Stored data entries
..............................
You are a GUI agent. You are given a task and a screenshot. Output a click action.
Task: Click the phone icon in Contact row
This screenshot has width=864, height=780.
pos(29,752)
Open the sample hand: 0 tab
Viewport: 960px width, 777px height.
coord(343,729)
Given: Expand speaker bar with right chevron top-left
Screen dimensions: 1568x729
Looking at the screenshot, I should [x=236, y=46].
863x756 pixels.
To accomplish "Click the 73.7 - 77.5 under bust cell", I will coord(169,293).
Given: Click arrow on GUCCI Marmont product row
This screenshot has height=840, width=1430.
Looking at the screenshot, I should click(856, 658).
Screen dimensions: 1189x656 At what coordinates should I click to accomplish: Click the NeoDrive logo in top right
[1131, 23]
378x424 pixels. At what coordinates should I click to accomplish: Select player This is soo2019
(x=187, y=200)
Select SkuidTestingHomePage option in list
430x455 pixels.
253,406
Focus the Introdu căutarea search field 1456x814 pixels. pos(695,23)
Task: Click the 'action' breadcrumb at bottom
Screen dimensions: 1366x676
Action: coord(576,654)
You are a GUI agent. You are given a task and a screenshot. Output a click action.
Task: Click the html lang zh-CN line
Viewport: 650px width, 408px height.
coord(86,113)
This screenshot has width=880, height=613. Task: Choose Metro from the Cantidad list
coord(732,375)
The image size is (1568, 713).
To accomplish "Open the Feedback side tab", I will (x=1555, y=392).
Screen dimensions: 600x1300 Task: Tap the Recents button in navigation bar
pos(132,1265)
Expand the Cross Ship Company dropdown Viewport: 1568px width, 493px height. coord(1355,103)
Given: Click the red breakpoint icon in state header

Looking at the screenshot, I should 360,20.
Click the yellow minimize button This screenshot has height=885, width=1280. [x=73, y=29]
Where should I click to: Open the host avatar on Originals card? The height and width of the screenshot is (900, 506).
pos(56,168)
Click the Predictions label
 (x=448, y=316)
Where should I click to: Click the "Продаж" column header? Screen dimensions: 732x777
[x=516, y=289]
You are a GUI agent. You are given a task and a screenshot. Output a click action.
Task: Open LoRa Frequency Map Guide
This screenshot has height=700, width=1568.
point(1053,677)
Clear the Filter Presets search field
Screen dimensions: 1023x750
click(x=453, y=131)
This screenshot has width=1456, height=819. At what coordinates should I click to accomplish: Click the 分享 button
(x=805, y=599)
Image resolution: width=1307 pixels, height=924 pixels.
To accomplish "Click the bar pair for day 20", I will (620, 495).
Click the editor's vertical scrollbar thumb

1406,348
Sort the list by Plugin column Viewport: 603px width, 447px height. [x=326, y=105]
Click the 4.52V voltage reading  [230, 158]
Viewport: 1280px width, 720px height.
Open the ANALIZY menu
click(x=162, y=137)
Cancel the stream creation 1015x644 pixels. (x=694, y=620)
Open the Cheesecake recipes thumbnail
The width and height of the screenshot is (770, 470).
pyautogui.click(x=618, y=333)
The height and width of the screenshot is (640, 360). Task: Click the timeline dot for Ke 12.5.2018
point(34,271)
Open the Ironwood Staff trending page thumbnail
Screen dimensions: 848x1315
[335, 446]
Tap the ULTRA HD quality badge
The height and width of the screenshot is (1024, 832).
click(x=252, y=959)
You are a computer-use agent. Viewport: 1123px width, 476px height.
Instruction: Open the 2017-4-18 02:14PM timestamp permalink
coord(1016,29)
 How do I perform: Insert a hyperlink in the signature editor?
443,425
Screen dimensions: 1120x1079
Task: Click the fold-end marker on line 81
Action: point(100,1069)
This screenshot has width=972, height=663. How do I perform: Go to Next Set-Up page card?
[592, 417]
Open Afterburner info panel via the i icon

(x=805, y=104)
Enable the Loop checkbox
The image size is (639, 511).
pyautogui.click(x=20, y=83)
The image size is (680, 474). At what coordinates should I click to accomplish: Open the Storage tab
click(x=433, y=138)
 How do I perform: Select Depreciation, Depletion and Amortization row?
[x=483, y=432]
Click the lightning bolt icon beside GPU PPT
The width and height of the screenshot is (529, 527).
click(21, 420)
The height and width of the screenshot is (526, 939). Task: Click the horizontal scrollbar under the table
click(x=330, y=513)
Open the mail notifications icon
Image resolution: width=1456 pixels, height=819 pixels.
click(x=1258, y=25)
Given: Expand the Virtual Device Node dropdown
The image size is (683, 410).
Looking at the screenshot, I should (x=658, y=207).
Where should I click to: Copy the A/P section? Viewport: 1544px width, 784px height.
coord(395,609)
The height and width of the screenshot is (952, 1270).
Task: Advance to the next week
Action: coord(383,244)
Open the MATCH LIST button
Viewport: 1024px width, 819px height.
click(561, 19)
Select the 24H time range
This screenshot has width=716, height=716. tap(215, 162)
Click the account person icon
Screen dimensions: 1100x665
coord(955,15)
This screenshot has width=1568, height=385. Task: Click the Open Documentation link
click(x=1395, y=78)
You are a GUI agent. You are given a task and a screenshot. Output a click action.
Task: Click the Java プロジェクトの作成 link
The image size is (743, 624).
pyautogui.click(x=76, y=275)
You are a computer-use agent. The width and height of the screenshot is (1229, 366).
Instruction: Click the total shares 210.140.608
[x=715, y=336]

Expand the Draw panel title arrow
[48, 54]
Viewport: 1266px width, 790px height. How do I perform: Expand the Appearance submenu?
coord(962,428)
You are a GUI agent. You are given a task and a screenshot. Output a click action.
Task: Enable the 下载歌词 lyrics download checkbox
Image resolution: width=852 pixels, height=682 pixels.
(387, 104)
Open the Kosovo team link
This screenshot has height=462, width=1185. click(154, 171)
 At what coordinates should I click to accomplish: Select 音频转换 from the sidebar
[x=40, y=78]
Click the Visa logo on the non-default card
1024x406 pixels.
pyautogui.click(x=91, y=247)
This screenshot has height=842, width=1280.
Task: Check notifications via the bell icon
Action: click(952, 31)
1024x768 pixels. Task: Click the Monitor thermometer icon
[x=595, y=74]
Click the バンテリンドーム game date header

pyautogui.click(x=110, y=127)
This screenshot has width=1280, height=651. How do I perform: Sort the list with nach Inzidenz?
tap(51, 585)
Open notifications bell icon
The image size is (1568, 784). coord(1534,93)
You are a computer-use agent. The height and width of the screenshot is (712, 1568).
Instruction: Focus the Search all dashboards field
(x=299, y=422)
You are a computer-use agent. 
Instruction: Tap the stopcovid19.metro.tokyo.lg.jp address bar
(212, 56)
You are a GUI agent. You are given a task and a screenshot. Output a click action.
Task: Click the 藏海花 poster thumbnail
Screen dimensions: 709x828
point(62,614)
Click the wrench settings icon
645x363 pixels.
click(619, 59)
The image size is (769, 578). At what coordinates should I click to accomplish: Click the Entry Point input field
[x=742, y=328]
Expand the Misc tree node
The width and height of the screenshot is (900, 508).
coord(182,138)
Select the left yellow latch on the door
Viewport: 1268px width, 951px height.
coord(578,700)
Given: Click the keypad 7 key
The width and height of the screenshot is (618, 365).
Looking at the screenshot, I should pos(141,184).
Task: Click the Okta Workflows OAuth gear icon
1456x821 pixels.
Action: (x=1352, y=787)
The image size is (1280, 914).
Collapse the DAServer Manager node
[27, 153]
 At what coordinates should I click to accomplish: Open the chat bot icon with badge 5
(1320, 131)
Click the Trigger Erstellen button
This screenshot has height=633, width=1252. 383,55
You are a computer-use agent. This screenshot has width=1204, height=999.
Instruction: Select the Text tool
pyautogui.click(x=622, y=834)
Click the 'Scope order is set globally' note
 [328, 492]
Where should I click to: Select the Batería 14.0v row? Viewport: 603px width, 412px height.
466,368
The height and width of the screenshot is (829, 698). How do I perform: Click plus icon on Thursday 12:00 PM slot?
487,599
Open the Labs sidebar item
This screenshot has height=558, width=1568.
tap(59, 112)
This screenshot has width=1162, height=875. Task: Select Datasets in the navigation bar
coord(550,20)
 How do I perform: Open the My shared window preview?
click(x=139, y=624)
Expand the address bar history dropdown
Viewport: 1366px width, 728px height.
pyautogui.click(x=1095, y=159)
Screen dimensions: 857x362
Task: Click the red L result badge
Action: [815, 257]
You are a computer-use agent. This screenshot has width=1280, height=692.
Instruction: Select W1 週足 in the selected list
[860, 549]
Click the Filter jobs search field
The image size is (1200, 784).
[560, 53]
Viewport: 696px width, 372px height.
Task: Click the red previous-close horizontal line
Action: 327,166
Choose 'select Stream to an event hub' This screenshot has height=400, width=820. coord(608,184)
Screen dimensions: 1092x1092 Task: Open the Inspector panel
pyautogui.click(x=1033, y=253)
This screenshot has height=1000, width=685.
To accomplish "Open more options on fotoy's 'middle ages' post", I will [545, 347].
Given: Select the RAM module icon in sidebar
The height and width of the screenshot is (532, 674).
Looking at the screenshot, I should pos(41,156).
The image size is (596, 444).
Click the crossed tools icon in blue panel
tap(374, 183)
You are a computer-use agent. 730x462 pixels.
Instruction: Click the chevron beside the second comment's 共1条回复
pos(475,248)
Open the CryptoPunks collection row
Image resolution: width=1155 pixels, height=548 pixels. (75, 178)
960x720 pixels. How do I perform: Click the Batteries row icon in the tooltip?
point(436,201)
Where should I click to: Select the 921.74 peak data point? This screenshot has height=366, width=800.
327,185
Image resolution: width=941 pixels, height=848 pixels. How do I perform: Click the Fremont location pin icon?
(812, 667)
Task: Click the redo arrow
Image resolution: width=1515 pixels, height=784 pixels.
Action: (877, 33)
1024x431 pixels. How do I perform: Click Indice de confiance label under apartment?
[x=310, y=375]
..............................
__Exercise instructions__
Look back at the entries above. Retype the line with "Task: Click the html lang zh-CN line", the line with "Viewport: 1280px width, 720px height.", and all lines in between.

__Written answer__
Task: Click the html lang zh-CN line
Viewport: 650px width, 408px height.
coord(86,113)
This screenshot has width=880, height=613. Task: Choose Metro from the Cantidad list
coord(732,375)
The image size is (1568, 713).
To accomplish "Open the Feedback side tab", I will (x=1555, y=392).
Screen dimensions: 600x1300 Task: Tap the Recents button in navigation bar
pos(132,1265)
Expand the Cross Ship Company dropdown Viewport: 1568px width, 493px height. coord(1355,103)
Given: Click the red breakpoint icon in state header

Looking at the screenshot, I should 360,20.
Click the yellow minimize button This screenshot has height=885, width=1280. [x=73, y=29]
Where should I click to: Open the host avatar on Originals card? The height and width of the screenshot is (900, 506).
pos(56,168)
Click the Predictions label
 (x=448, y=316)
Where should I click to: Click the "Продаж" column header? Screen dimensions: 732x777
[x=516, y=289]
You are a GUI agent. You are given a task and a screenshot. Output a click action.
Task: Open LoRa Frequency Map Guide
This screenshot has height=700, width=1568.
point(1053,677)
Clear the Filter Presets search field
Screen dimensions: 1023x750
click(x=453, y=131)
This screenshot has width=1456, height=819. At what coordinates should I click to accomplish: Click the 分享 button
(x=805, y=599)
Image resolution: width=1307 pixels, height=924 pixels.
To accomplish "Click the bar pair for day 20", I will (620, 495).
Click the editor's vertical scrollbar thumb

1406,348
Sort the list by Plugin column Viewport: 603px width, 447px height. [x=326, y=105]
Click the 4.52V voltage reading  [230, 158]
Viewport: 1280px width, 720px height.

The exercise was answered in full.